Another Step Toward Electric
Meet the latest piece of Ferrari history, its first plug-in hybrid. Teased in spy photos for months, the Ferrari SF90 broke cover at the end of May. With 986 horsepower, the DF90 Stradale is the marque’s most powerful road car ever. It’s also the quickest, with Ferrari claiming 0-100 km/h (62 mph) in 2.5 seconds and 0-200 km/h (124 mph) in 6.7 seconds.
Yeah, “Wow!” is right, and the rest of the car is equally “Wow!”
The SF90 Stradale, named for “Scuderia Ferrari 90 years of racing,” is also Ferrari’s first mid-engine model with all-wheel drive, in this case using two electric motors to drive the front wheels. Ferrari has said it would not make an electric car, but the SF90 will run in battery mode for up to 16 miles. And when it does – get this – it operates as front-wheel drive! More on that in a moment.
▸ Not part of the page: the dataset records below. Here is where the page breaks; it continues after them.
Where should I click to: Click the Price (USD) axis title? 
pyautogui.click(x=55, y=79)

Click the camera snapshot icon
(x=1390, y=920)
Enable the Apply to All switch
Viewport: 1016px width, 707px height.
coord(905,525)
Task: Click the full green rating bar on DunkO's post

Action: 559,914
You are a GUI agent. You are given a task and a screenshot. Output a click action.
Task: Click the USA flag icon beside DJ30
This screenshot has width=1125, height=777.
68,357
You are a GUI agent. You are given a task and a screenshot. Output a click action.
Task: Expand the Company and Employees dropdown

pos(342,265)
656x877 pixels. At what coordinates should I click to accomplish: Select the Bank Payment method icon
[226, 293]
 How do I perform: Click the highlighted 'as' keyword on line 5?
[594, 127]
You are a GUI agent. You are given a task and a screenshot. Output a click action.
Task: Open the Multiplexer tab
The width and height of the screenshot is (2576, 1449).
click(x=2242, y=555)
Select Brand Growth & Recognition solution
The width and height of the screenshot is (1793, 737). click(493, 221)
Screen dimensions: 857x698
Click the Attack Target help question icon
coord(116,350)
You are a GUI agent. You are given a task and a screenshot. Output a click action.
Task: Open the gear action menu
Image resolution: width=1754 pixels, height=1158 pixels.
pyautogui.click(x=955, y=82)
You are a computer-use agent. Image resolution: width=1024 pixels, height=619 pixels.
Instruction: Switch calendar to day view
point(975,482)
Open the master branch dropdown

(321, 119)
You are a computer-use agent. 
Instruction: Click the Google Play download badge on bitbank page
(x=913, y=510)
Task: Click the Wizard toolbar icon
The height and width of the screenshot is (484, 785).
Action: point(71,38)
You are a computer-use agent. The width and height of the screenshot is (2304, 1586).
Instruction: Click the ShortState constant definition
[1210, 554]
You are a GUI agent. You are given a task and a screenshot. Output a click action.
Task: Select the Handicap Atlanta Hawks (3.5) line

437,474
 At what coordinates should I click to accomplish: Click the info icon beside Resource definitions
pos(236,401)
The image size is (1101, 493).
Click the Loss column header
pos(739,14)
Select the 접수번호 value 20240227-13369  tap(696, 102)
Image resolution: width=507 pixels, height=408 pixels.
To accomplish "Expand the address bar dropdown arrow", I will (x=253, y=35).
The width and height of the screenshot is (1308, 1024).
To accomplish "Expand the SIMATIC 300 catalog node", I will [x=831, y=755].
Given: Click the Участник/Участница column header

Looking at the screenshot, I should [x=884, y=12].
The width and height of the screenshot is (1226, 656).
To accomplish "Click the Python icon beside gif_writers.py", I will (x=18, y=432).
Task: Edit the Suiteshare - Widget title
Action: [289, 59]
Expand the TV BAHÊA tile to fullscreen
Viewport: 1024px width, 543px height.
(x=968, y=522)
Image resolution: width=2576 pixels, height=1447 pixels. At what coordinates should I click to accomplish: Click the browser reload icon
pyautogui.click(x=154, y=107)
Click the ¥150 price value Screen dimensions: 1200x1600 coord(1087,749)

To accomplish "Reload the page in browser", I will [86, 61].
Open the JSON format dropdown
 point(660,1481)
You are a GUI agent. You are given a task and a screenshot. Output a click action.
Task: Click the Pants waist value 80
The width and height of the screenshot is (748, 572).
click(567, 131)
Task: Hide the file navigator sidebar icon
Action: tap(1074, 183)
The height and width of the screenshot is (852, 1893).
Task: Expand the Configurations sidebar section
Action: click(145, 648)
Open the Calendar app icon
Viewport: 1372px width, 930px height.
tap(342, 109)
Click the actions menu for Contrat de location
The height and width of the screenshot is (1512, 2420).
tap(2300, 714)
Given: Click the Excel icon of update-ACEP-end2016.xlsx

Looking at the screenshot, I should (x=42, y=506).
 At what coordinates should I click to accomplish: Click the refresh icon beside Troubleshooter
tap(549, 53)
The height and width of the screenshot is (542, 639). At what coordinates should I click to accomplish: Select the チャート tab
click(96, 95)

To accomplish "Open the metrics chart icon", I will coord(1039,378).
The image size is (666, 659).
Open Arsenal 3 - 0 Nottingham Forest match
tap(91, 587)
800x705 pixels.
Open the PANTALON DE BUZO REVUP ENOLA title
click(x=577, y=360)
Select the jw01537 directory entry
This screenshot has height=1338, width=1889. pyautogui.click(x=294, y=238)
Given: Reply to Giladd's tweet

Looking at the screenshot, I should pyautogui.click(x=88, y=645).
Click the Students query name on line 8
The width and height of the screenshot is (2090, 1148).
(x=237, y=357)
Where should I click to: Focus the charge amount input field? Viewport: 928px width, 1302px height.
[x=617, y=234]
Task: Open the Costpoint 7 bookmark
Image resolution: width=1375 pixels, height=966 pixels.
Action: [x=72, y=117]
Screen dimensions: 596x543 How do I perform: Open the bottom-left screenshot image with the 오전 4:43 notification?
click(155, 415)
The SF90 Stradale will for now be the marque’s top mid-engine model, but, notably, it is not positioned as the La Ferrari successor.
ICE, ICE Baby
High-performance internal combustion engine (ICE) cars face an existential question: if so much of a supercar’s car’s worth is wrapped up in acceleration and speed, how do you take on electrics, which are showing themselves to be hard to beat?
There are two answers: build a high-powered electric or build a kick-ass-and-take-names hybrid. The La Ferrari, McLaren P1 and Porsche 918 Spyder were astounding examples of the latter. The La Ferrari and McLaren P1 combined an ICE with an electric motor at the rear. The mid-engine Porsche also added a second electric motor to drive the front wheels.
The $160,000 Acura NSX followed that pattern but put two electric motors up front, which not only help propel the car but also provide torque vectoring. The Ferrari SF90 Stradale operates like the Acura, including electric motor torque vectoring, but with a far more powerful ICE. It’s a 4-liter twin-turbo V8 making 769 hp and 590 lb-ft of torque by itself. (The Acura’s 3.5-liter V6, just for comparison, makes 500 hp and 406 lb-ft.)
Where the Ferrari F8 Tributo uses a 7-speed dual-clutch automatic transmission, the SF90 Stradale gets a new 8-speed. The rear electric motor sits between the V8 and the transmission. When coasting or braking, this motor recaptures energy and puts it back in the battery.
The three electric motors together kick in an additional 217 hp. It all adds up to 986 max horsepower when everything is on the boil. (The La Ferrari, you may remember, made 949 hp with its V12 and single electric motor.) That’s an awful lot of power to move the fairly svelte 3,461 pounds Ferrari says the SF90 Stradale weighs. Top speed is 211 mph.
Its Own Look
The SF90 Stradale would look like part of the family parked next to any of Ferrari’s recent middies, yet its design is unique. The overall shape, rendered in carbon fiber and aluminum, makes an art out of combining soft contours and hard edges. The front end, with thin, horizontally arranged lighting, quite different from its Ferrari siblings.
Naturally, there’s track-taming aero technology, including something called a “shut-off Gurney.” You’ve probably heard of a Gurney flap (named for racing legend Dan Gurney), a low-profile vertical lip at the edge of a spoiler to increase downforce. The Ferrari version essentially “shuts off” the downforce at high speeds to reduce drag.
Front Wheel Drive?
Strapped into your Ferrari SF90 Stradale, you’ll grip the wheel and set the driving mode with the eManettino switches. Tesla has its “Ludicrous” mode for maximum performance, and the SF90 Stradale has “Qualify,” which ensures the V8 and all three electric motors are working at full steam.
The other modes include EV, Hybrid and Performance. In EV mode, the car runs on battery power alone and, yes, driving only the front wheels. Ferrari says you can hit 84 mph on electrons alone, but even mildly enthusiastic driving will fire up the gas engine. Anytime you shift into reverse, the front wheels do the work, because the transmission does not have a reverse gear.
Maybe you’d use EV mode to sneak away from the house without waking the neighbors with the roaring V8. Or, maybe you want a preview of what an all-electric Ferrari might sound like. (Heresy!)
Nothing Ludicrous Inside
The SF90’s dash is high-tech, but at Ferrari, they still believe an instrument panel should look like an instrument panel, not a video arcade. A 16-inch curved screen displays the main instruments, navigation and other info in front of the driver, not off to the side. The passenger also gets a panel to look at. Yet, the execution and overall layout are as clean and elegant in a 21st-century way as the Ferrari 330 GTC’s was in the late 1960s.
Ferrari hasn’t yet said what this bionic masterpiece will cost, but you know the drill: if you’re not already on the list to get an SF90 Stradale, you’re probably not getting one. Fortunately, dreaming is still free.